In tutti i paesi occidentali, e in Olanda in modo particolare, a partire dall’emancipazione giuridica, le donne ebree hanno conosciuto tra Otto e Novecento processi più ampi e più rapidi di emancipazione personale rispetto alle donne appartenenti alla chiesa cattolica o alle chiese evangeliche e spesso anche alle concittadine non appartenenti a nessuna fede religiosa.
Etty stessa lo dimostra con il suo stile di vita, uscita di casa per gli studi universitari, presto coinvolta in relazioni affettive del tutto irregolari, libera di fare scelte senza un’autorità maschile a orientarla o “tutelarla”. Eppure, nel suo percorso di ricerca spirituale Etty arriva a pensare che forse la vera, la sostanziale emancipazione femminile deve ancora cominciare. La questione fondamentale, infatti, è che «dobbiamo ancora nascere come persone, la donna ha questo grande compito davanti a sé»5. Le donne vivono insomma ancora troppo la dimensione della concretezza e della corporeità, ancora troppo poco quella dell’astrattezza e dello spirito; il loro centro di gravità è ancora l’uomo singolo e non il mondo intero. Si tratta di un cammino da fare, secondo Hillesum, senza far violenza alla natura femminile: è quindi la trasformazione dell’amore verso un uomo in un amore davvero grande. Trasformazione che possiamo dire si sia mostrata in lei a Westerbork, dove la ricerca di Dio appresa dall’amato Spier diviene amore «per tutti quelli che potrò raggiungere»6.
Una nonviolenza attiva
Pur vivendo con estrema concretezza e lucidità la tragedia storica in corso, Etty si convince progressivamente che lavorare su se stessi, sviluppare la propria interiorità non sia una forma d’individualismo «malaticcio» ma una precondizione necessaria a qualsiasi azione che voglia interrompere la catena del male: la pace futura potrà essere costruita - secondo Hillesum - solo se prima sarà stata trovata da ognuno in sé stesso. Non si tratta di negare i sentimenti umani negativi come l’odio, si tratta piuttosto di saperli trasformare in qualcosa di diverso, di sapersi liberare dall’ostilità contro il prossimo, dando voce a «quel pezzetto di eternità che ci portiamo dentro». E per poter fare questo - come per primo le aveva detto Spier - basta davvero poco: «basta che esista una sola persona degna di essere chiamata tale per poter credere negli uomini, nell’umanità»7. Da questo punto di vista, quindi, anche gli ebrei hanno un compito, secondo Hillesum, che è quello di liberarsi del grande odio verso i tedeschi che stava avvelenando i loro cuori; e poi offrirsi umilmente come «campo di battaglia» per i problemi del proprio tempo.

◆ **MATERIALE RACCOLTO**:
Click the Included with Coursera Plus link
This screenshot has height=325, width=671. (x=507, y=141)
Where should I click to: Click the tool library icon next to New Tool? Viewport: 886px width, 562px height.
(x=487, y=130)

◆ **CONSEGNA**: Estrai per favore dal brano su Etty Hillesum la parte compresa tra "In tutti i paesi" e "nessuna fede religiosa.", estremi inclusi, copiandola parola per parola. Il materiale raccolto non ha alcun ruolo in questo lavoro.

◆ **RISPOSTA**:
In tutti i paesi occidentali, e in Olanda in modo particolare, a partire dall’emancipazione giuridica, le donne ebree hanno conosciuto tra Otto e Novecento processi più ampi e più rapidi di emancipazione personale rispetto alle donne appartenenti alla chiesa cattolica o alle chiese evangeliche e spesso anche alle concittadine non appartenenti a nessuna fede religiosa.